What it means for consumers
Smartphones are increasingly incorporating AI with the idea of performing services including acting as a personal assistant, improving camera settings, translating languages, adding security and providing automatic customization based on a user’s behavior.
Among other examples, Apple’s iPhone X uses Face ID, an AI facial recognition software to identify a user’s face for security, and its “AI iPhone” and iOS 12 will use Siri to personalize the device.
Huawei uses an AI chip in devices including the Mate 10 Pro and the Honor View 10 for features related to imaging, power efficiency and security.
And Google uses AI on its Android mobile operation system to perform services related to its imaging capabilities and photo apps and to extend the phone’s battery life. There’s also Google’s AI assistant, which will even make phone calls (see video below).

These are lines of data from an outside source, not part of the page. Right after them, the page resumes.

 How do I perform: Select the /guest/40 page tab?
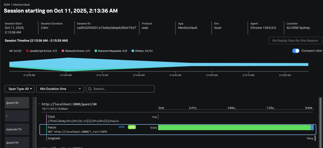tap(17, 103)
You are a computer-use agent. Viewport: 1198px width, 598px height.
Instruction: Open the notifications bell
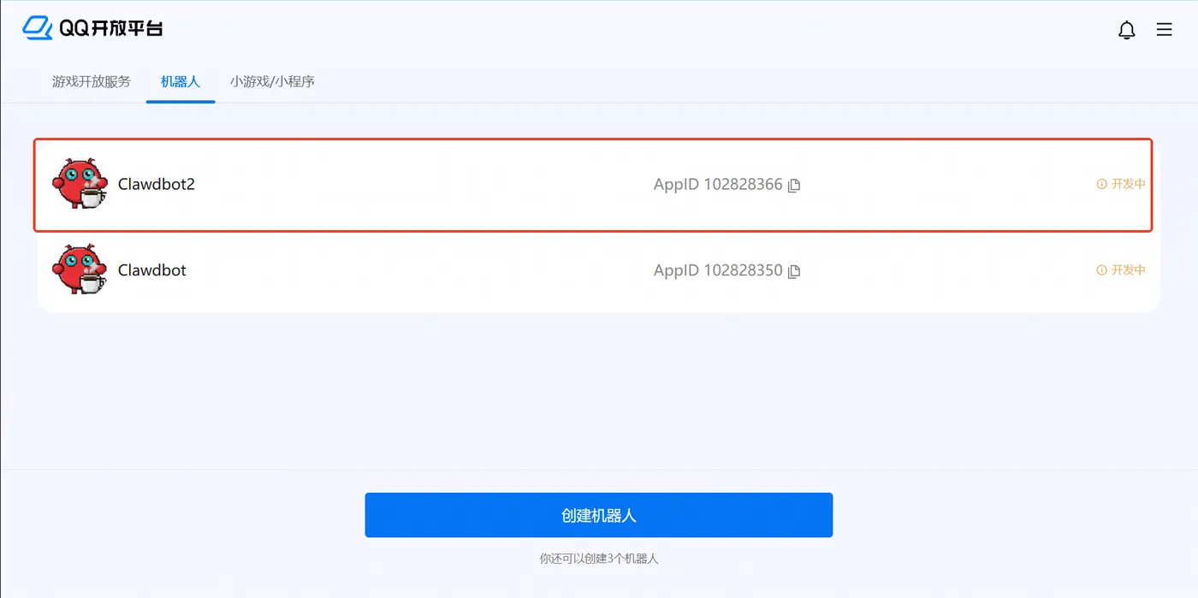[1127, 30]
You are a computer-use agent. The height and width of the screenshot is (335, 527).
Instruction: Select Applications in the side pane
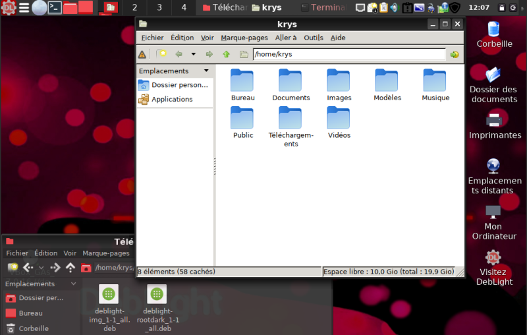click(x=172, y=99)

As Dom Galeon, a writer for Futurism wrote in an article published at the World Economic Forum, “With the advantages machine learning brings to mobile devices, it’s hard not to see this as the future of mobile computing.”
The big picture
AI integration into more and more items people use on a regular basis can offer many opportunities to improve people’s lives. But it also raises security, privacy and ethical issues.
Understanding these issues and taking steps to resolve them were topics of discussion at the recent ITU Global Symposium for Regulators as well as the AI for Good Global Summit.